▶ **SELECTED EXCERPT**
Fatty liver syndrome is causing losses in dairy cattle, whilst further cases of bovine psoroptic mange have been reported, according to the Veterinary Laboratory Agency's monthly update.

Reproductive diseases

Carmarthen and Shrewsbury both diagnosed abortion caused by Campylobacter fetus venerealis intermedius infection in dairy herds. In the Carmarthen case, three cows had aborted in a herd of 250 and the Shrewsbury case several mid-gestation abortions had occurred in a Staffordshire herd. Campylobacter fetus venerealis intermedius should be considered as a venereal pathogen, with identical control measures as those adopted for the more familiar C. fetus venerealis. Infertility is not always recognised but infected bulls are considered important for the maintenance of the organism.

Bury diagnosed mycotic abortion in two separate herds. In one case the history indicated the feeding of mouldy hay to be the likely source of infection.

▶ **SUPPLIED ENTRIES**
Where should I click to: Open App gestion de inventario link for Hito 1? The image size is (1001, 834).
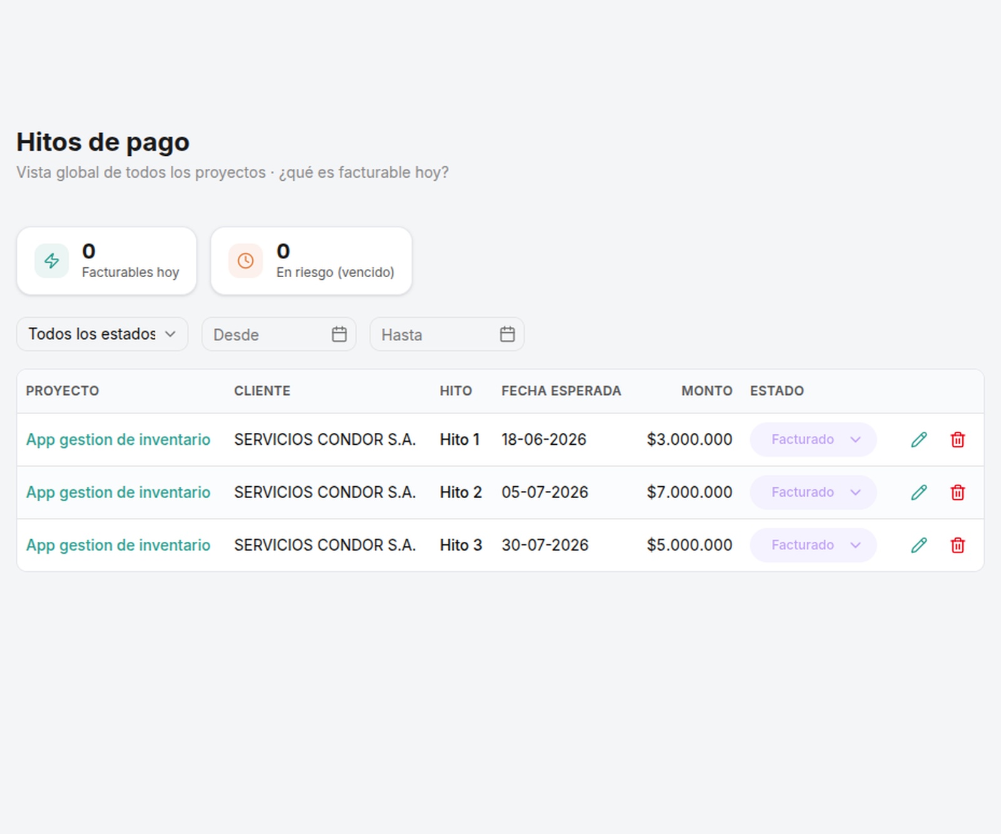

==

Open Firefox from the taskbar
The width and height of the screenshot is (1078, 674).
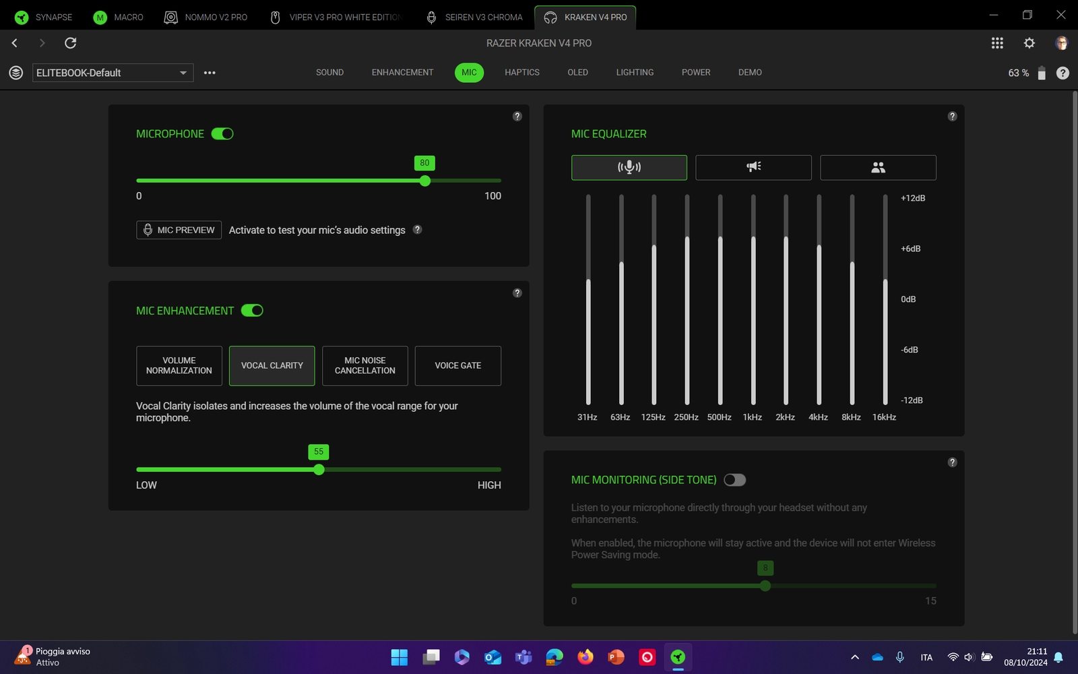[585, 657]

▶ **TASKS FOR THIS EXERCISE**
1) Rewrite the stretch of the veterinary update from "Carmarthen and Shrewsbury" through "of the organism.", changing "cows" to "animals".
2) Using the veterinary update, state whether each statement agrees with it. Answer yes or no and quote the words that decide it.
(a) Bury diagnosed mycotic abortion in two separate herds.
(b) In the Carmarthen case, five cows had aborted.
(c) Control measures for Campylobacter fetus venerealis intermedius should differ from those for C. fetus venerealis.

▶ **RESPONSE LIST**
1)
Carmarthen and Shrewsbury both diagnosed abortion caused by Campylobacter fetus venerealis intermedius infection in dairy herds. In the Carmarthen case, three animals had aborted in a herd of 250 and the Shrewsbury case several mid-gestation abortions had occurred in a Staffordshire herd. Campylobacter fetus venerealis intermedius should be considered as a venereal pathogen, with identical control measures as those adopted for the more familiar C. fetus venerealis. Infertility is not always recognised but infected bulls are considered important for the maintenance of the organism.

2)
(a) Yes: "Bury diagnosed mycotic abortion in two separate herds."
(b) No: "three cows had aborted in a herd of 250"
(c) No: "with identical control measures as those adopted for the more familiar C. fetus venerealis"